[Data for the task Boundary: Start]

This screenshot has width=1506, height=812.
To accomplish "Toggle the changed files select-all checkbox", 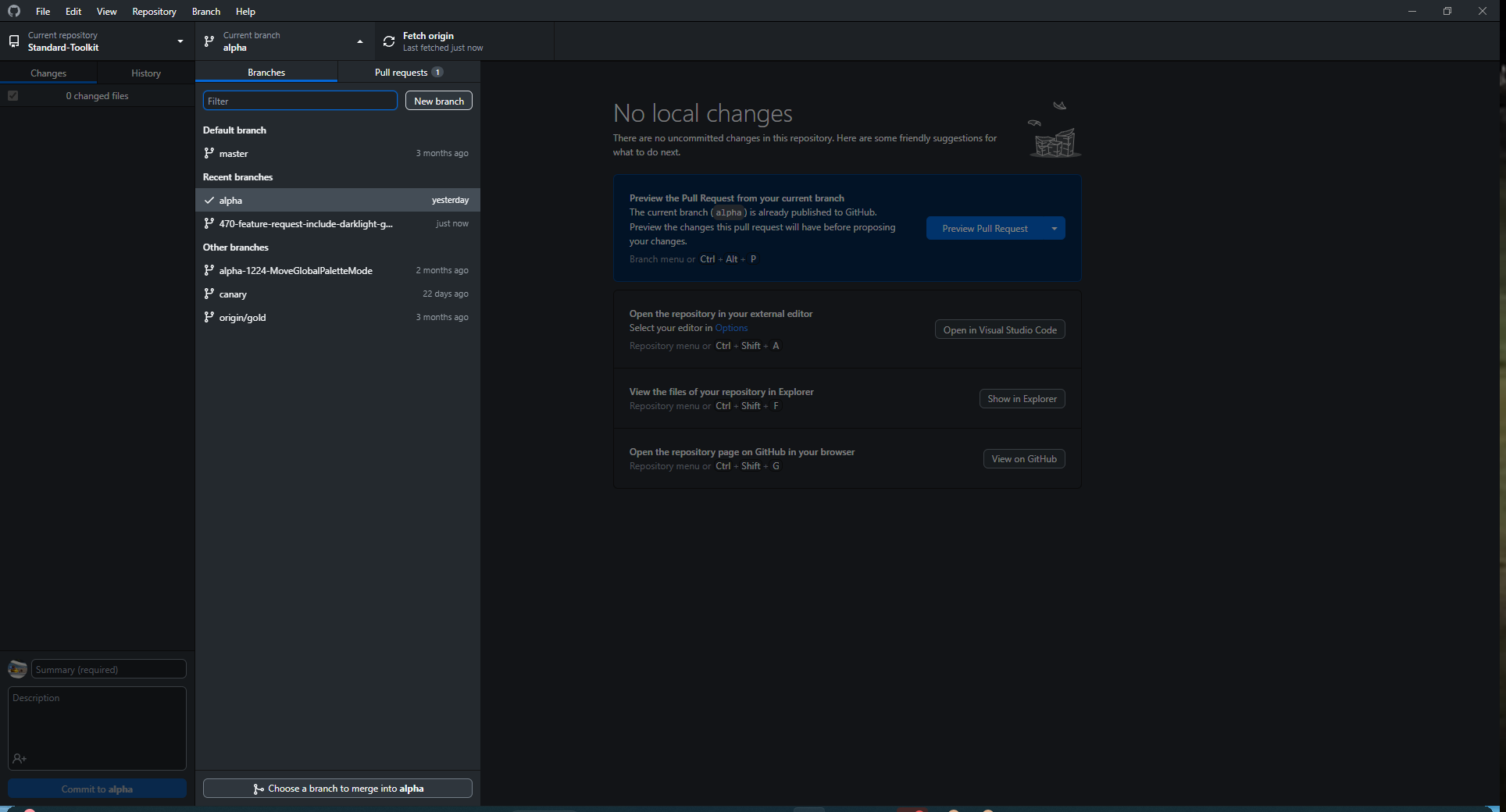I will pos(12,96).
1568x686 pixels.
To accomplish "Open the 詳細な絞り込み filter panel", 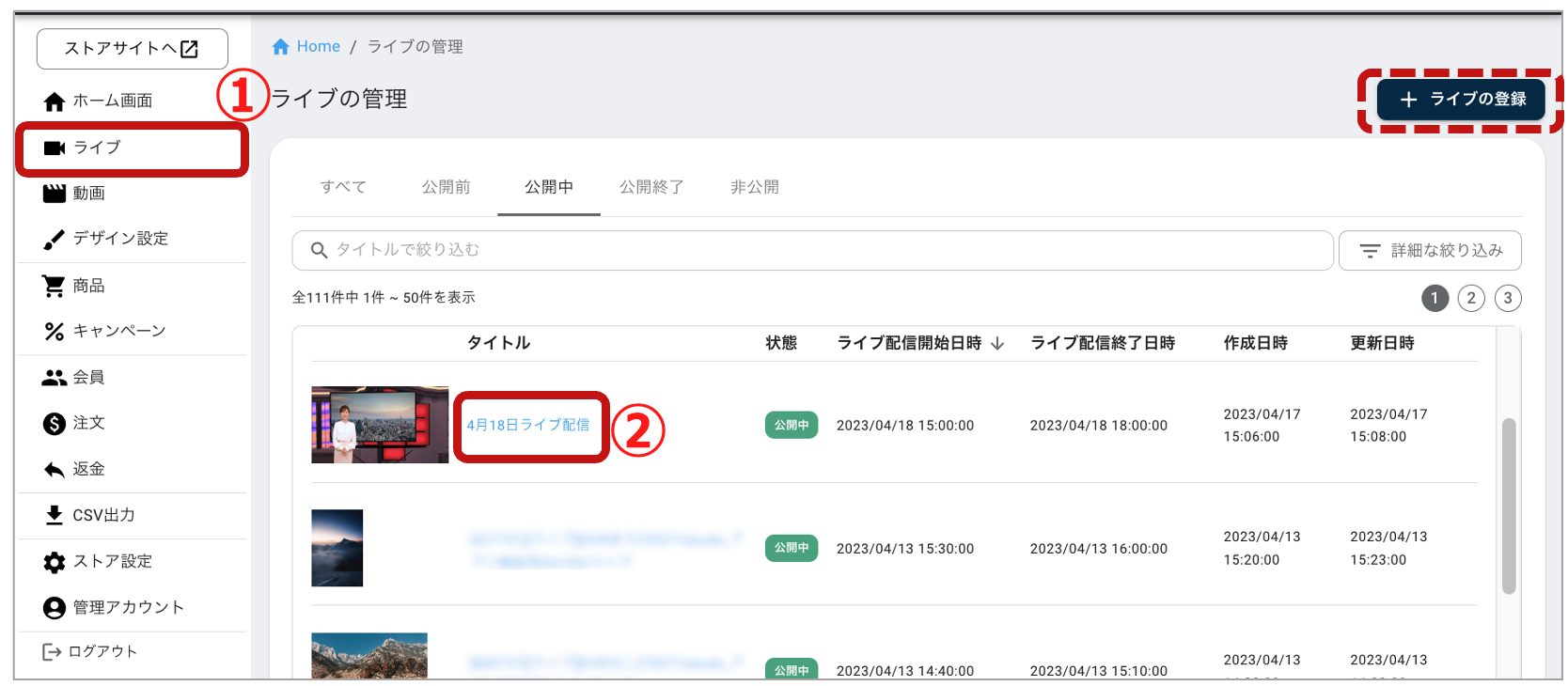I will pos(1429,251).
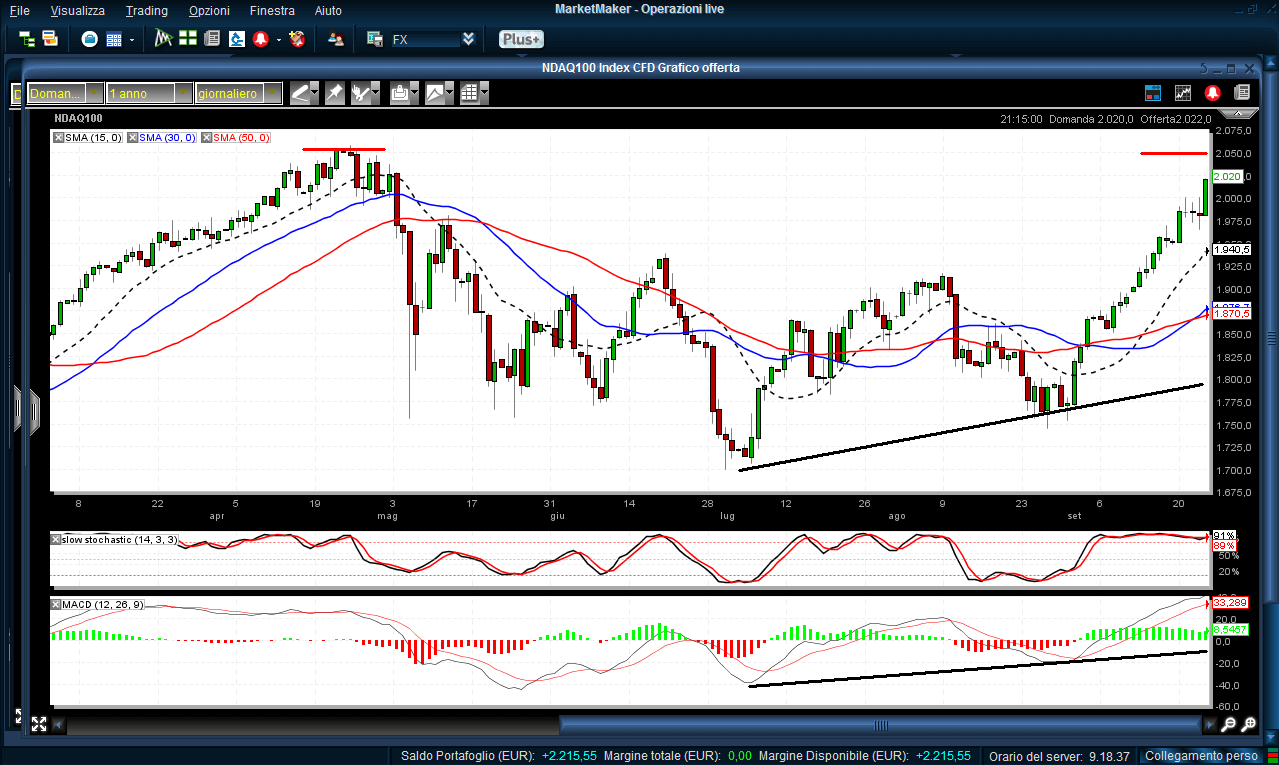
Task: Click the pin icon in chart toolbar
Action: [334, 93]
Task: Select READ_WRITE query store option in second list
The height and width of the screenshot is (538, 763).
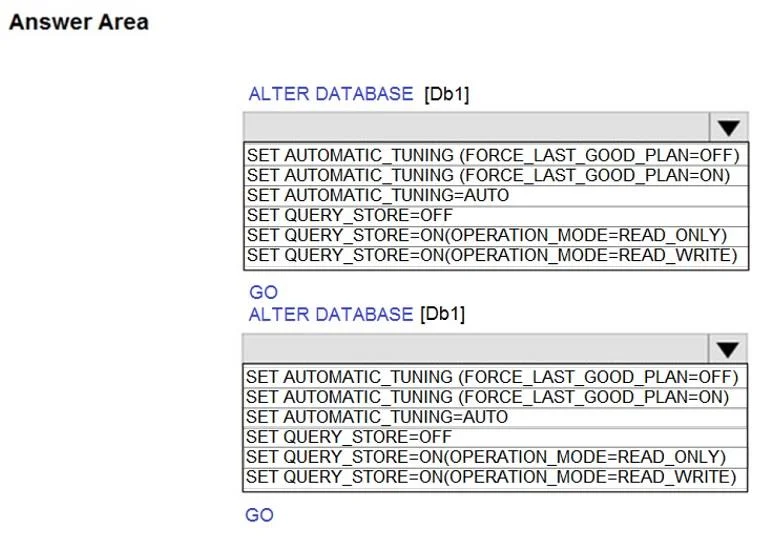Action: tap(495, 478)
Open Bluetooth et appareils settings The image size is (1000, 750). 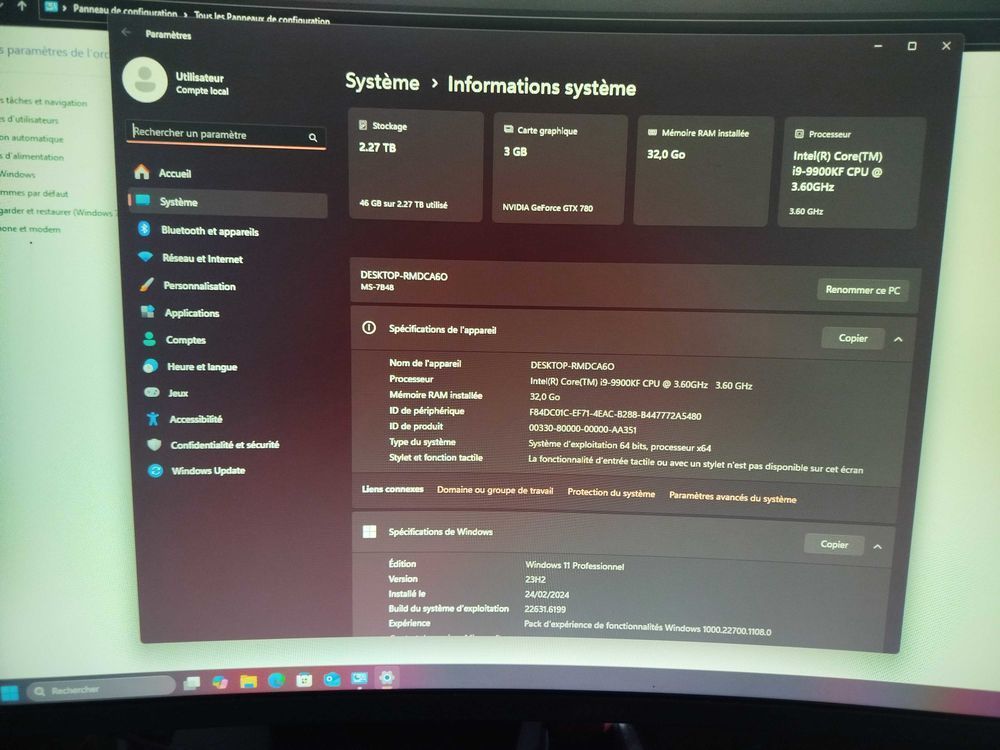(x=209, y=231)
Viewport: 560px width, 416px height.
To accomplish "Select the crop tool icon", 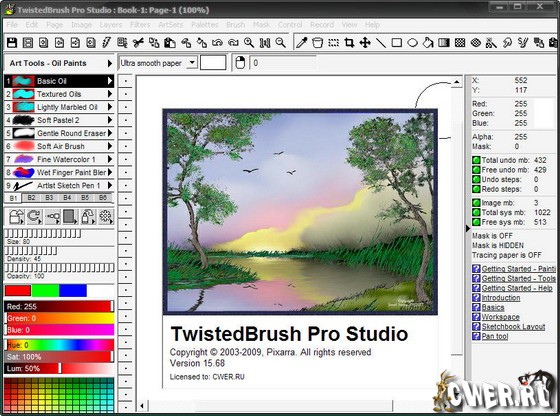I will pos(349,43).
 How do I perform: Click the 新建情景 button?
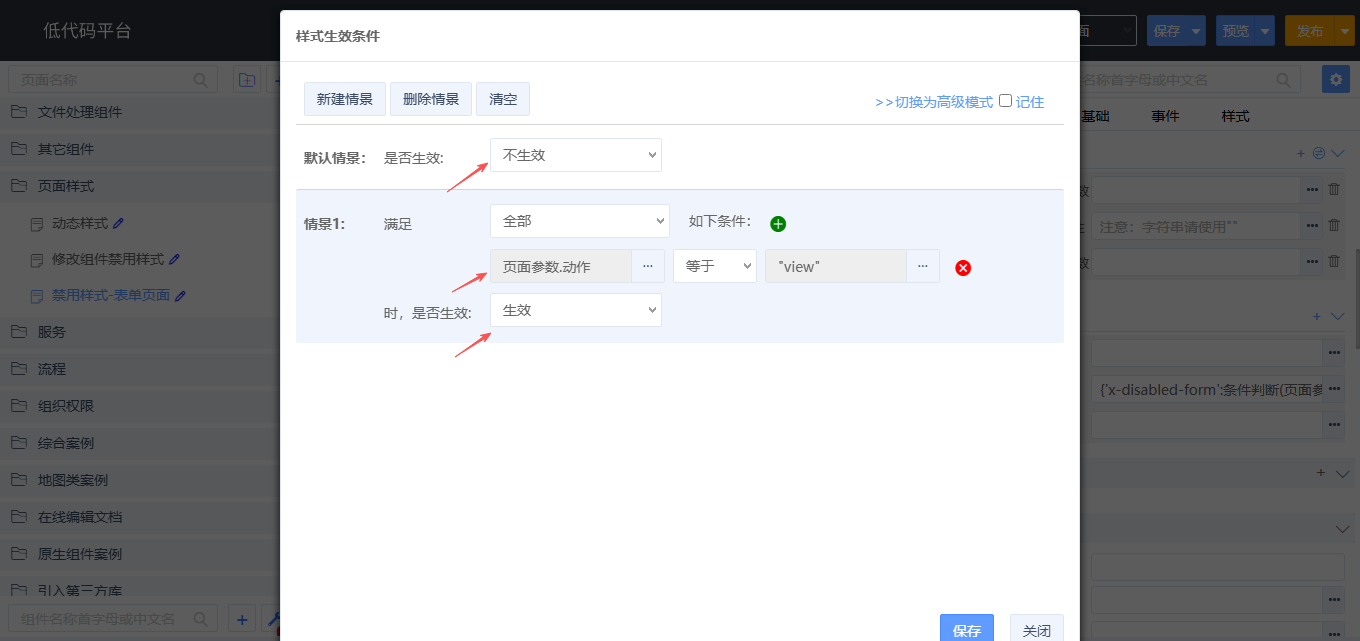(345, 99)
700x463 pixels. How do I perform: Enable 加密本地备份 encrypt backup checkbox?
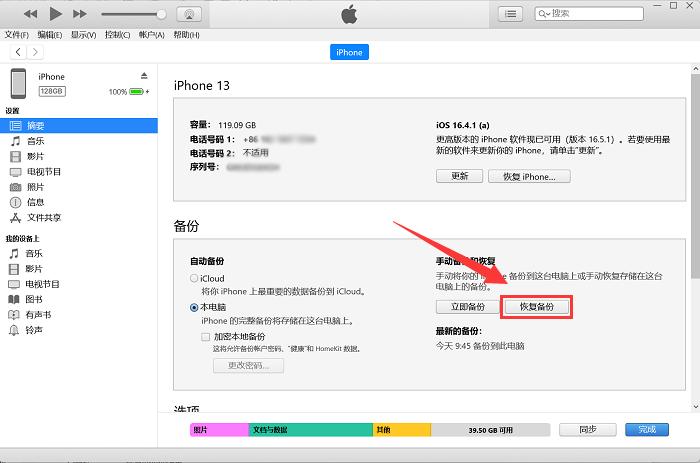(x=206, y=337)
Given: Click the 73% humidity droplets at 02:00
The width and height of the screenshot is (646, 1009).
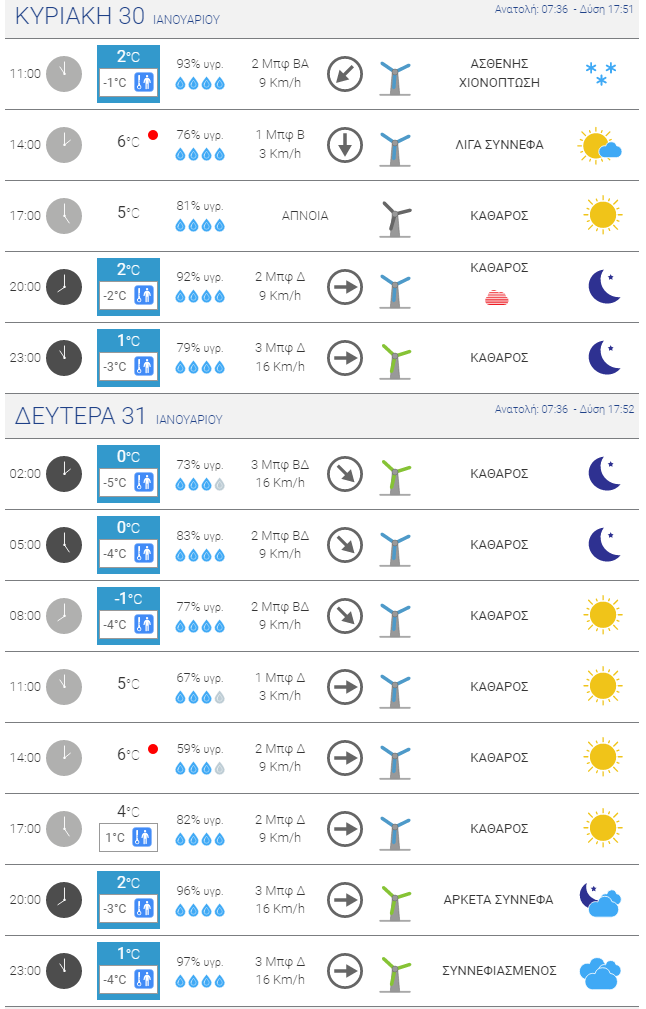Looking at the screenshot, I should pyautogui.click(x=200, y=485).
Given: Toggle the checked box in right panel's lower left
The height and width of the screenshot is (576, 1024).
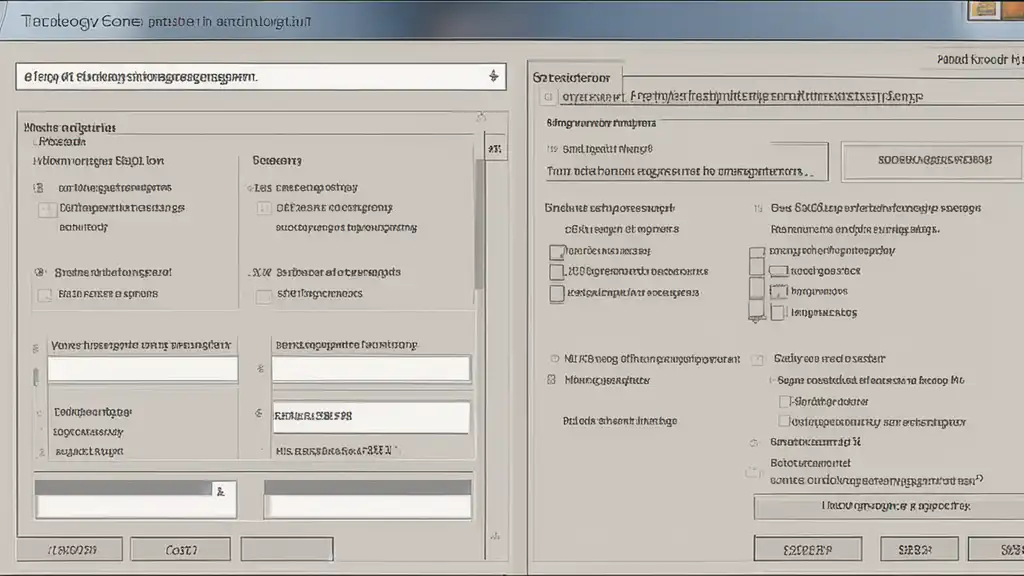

[Data for the task Boundary: End]

Go through the entries. Report every line that contains the word "Given".

Given: Click the 73% humidity droplets at 02:00
Given: Toggle the checked box in right panel's lower left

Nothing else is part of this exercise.